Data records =

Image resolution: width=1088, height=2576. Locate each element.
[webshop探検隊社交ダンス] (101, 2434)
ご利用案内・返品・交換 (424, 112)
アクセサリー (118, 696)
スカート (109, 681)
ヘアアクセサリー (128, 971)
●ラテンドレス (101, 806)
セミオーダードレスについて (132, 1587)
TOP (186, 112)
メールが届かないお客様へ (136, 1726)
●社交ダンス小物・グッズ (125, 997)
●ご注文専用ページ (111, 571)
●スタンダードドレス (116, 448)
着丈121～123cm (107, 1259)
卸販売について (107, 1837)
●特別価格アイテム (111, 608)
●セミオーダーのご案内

ACTIVITY = An exact repeat of all the records is required.

ANSWER =
Image resolution: width=1088, height=2576. Locate each element.
[webshop探検隊社交ダンス] (101, 2434)
ご利用案内・返品・交換 (424, 112)
アクセサリー (118, 696)
スカート (109, 681)
ヘアアクセサリー (128, 971)
●ラテンドレス (101, 806)
セミオーダードレスについて (132, 1587)
TOP (186, 112)
メールが届かないお客様へ (136, 1726)
●社交ダンス小物・グッズ (125, 997)
●ご注文専用ページ (111, 571)
●スタンダードドレス (116, 448)
着丈121～123cm (107, 1259)
卸販売について (107, 1837)
●特別価格アイテム (111, 608)
●セミオーダーのご案内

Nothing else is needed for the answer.